In September 1917, there was a series of mutinies in the camp as soldiers protested against the harsh treatment and conditions.
The mutinies were largely censored at the time, but Iso Rae documented them in her work.
Her drawing Troops in Town after Riots Previous Sunday, September 1917, shows the town square teeming with military police as troops who had been confined to their quarters on the other side of the river were allowed into the town.
“Her work is proof that the mutinies actually happened,” Torrens said.
“In addition to their documentary value today, Rae’s drawings are a unique artistic depiction of the war.
“Artistically, she was exploring the compositional opportunities presented in the shapes and repetitive patterns of tents, men marching or horses tethered, or the aesthetic possibilities in contrasts of light and dark.
“Working for much needed income, sanity, or both, Rae the artist was making the best of a career interrupted, in conditions that were far from ideal for art-making.
“You can see some of the paper she used is quite rudimentary. It’s still artist’s paper, but she went from someone who was painting post-Impressionist style paintings [outdoors] on canvas to using paper and pastel and whatever she had available to document what was happening around her.
“The paint and canvas were either something she couldn’t afford, or something that was simply not available to her at that time, so she was doing what she could, using paper, pastels and pencil in a much smaller style.
“She was trying to make the best art in conditions that weren’t very conducive to it.
“It would have been quite brutal and scary at times.
“They were actually there when Étaples was bombed...
“The Germans shelled it in 1918, and their house was destroyed, along with all their possessions.
“Alison’s foot was quite badly wounded in the shelling, and a couple of the hospitals were bombed, killing some of the nurses and doctors, and the soldiers as well.
“Iso had all this going on in the background, while she was just trying to live, and survive through this awful war.
“But she continued to make art.”
YMCA Walton hut, pastel, pen and black ink, pencil on buff laid paper, June 1917.
At the end of the war, Rae and her sister moved to the nearby town of Trepied to recover. Their mother had died during the war in 1916.
But even though the war was finally over, it was never far away.
Rae and her sister eventually returned to Étaples, where they were regular visitors at the nearby British Military Cemetery.
In 1929, Rae wrote to her friends in Australia: “I found the grave I wanted, and the head-gardener snipped me off a tiny rose bud to send to the mother of the boy buried there. It is now on its way to Melbourne.”

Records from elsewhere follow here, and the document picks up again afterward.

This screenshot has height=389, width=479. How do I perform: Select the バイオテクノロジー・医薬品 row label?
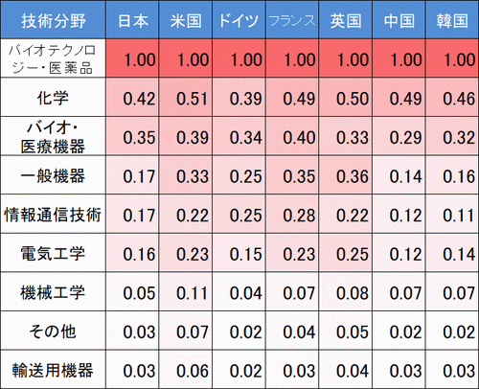[53, 58]

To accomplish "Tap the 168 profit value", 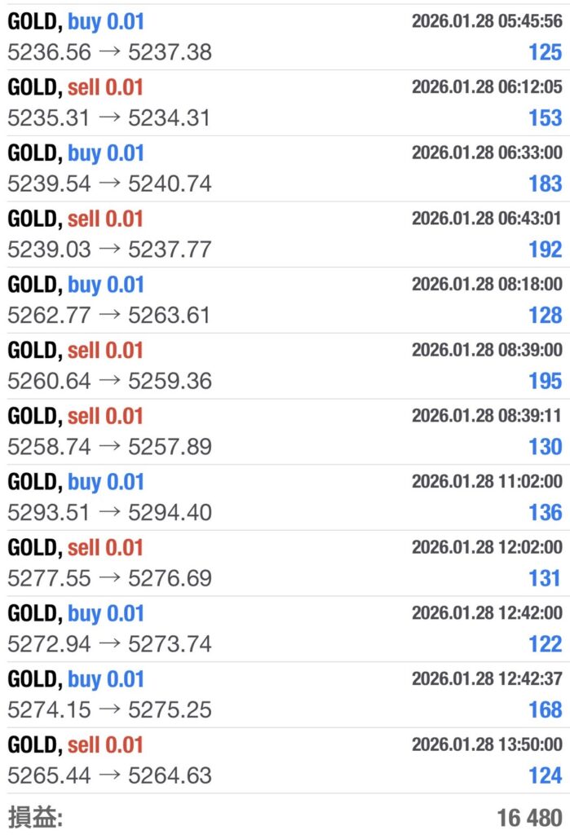I will [545, 709].
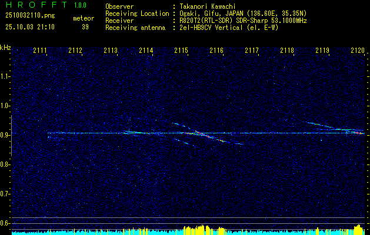Click the 0.7 kHz frequency label
370x235 pixels.
[5, 194]

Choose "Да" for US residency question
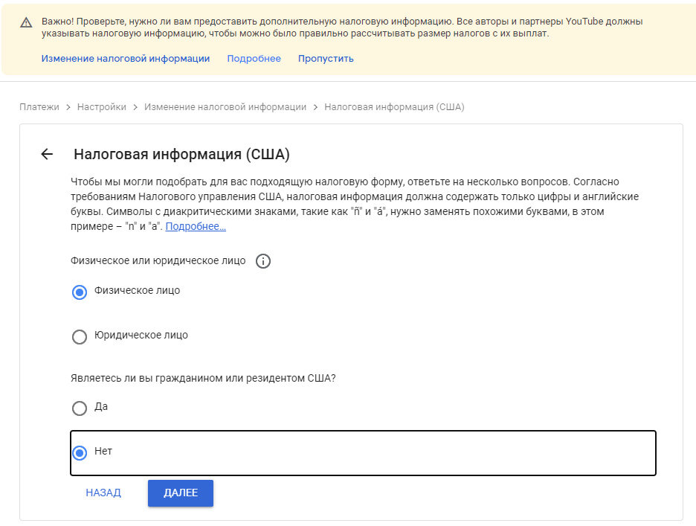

Alarmed by Hitler’s rise to power in Germany, Rae and her sister moved to England in 1934 and settled at St Leonards-on-Sea in Sussex.
Alison shared their fears and concerns about the coming of the next war in letters to her friends in Australia: “Over in our dear France there must be great distress and anxiety concerning the future. Peace and quiet is what one asks for.”
As the new war began, Iso Rae’s mental health deteriorated. She was admitted to the Brighton Mental Hospital in November 1939 and died four months later at the age of 79.
Today, the Australian War Memorial holds 18 of her drawings in its collection.
“Her works are incredibly rare,” Torrens said.
“And she hasn’t really received the recognition that she deserves, because she lived overseas and never returned to Australia.
“She did 200 drawings during the war, so it’s a substantial, sustained body of work.
“It really is an incredible private record of what life was like in Étaples during the war, but her wartime works weren’t even that well known until they were discovered in the 1970s.
“Seventy-five of her pastel drawings were brought to Australia in the 1970s and the Memorial purchased nine of them at the time.
“They not only document what life was like behind the lines, but are also really significant for their quality.
“And although she was never an official war artist, they are just as authentic, showing the war through a feminine lens.
“We’re very lucky to have them.”
More than 100 years later, they remain a poignant reminder of the everyday lives of the men and women who served and died during the First World War.